Estate sales are more than just a treasure trove of vintage silver and crystal. They unwittingly embrace a rich trail of historical breadcrumbs characteristic to a specific locale. Here in Silicon Valley, California, many of the mid-century ranch homes are turning over to a new generation of valley inhabitants. The valley hipsters of our post-WWII South Bay were a batch of freshly minted engineers working for NASA, Lockheed and Fairchild. They are now reaching well into their late eighties and leave behind objects and ephemera unique to their time and locale.

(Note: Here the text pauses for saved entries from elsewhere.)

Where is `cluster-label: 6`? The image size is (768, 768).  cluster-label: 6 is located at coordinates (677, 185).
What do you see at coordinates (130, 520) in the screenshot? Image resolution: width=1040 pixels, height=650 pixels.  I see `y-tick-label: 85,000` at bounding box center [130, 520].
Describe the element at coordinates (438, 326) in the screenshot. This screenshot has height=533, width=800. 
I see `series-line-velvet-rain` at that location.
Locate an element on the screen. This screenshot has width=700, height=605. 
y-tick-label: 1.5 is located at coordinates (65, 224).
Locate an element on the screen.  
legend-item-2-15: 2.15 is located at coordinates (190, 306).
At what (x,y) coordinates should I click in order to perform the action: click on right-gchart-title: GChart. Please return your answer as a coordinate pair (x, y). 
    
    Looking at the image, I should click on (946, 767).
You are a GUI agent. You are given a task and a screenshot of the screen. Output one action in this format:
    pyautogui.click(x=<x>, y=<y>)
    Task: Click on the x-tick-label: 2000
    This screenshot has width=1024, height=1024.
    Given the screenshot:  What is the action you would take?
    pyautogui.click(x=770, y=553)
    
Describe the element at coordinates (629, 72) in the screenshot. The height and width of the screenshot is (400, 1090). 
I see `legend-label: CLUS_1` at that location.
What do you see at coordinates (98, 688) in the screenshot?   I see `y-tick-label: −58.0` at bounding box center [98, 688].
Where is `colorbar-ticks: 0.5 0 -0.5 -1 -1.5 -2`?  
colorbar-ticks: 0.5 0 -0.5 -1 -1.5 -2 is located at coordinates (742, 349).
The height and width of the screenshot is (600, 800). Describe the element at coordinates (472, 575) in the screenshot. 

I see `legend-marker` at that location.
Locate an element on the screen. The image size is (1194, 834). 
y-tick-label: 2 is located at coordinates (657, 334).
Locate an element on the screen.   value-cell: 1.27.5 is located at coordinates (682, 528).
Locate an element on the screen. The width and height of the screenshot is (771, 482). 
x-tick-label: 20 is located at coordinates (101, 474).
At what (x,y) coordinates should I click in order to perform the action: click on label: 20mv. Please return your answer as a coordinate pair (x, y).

At one such unassuming ranch home ‘estate’ sale this summer, I found this 1947 aerial photo poster of Stanford University taken by Hatfield Aerial Photography. Adrian Hatfield was one of many veterans returning to Palo Alto after World War II. A flying ace and Stanford student (class of 1938), Hatfield spent the next 33 years photographing every inch of Palo Alto and surrounding areas. His firm is still in business with son, Ben Hatfield, now in the cockpit.
A cardboard box filled with photo albums and letters turned up some old blueprints for the development of Foster City, a 1960s engineering feat of a 20 square mile land-filled area in the marshes of the San Francisco Bay.
Earlier this year, I discovered a neighbor was once the former director of NASA Ames Research. His home office had newspaper clippings of awards he had received tacked on the bulletin board. In his retirement, he took to woodworking and I couldn’t resist this 1968 “California in 3-D” map he framed himself in oak.
Take an historical journey in your own town! Google search the local estate sales groups and sign up for their e-mail alerts. Enjoy those old vinyl records, Polaroid Land cameras and other vintage finds, but please don’t pass up a search through a cobwebbed box of photo albums, papers and documents. The real historical gems might be found in there!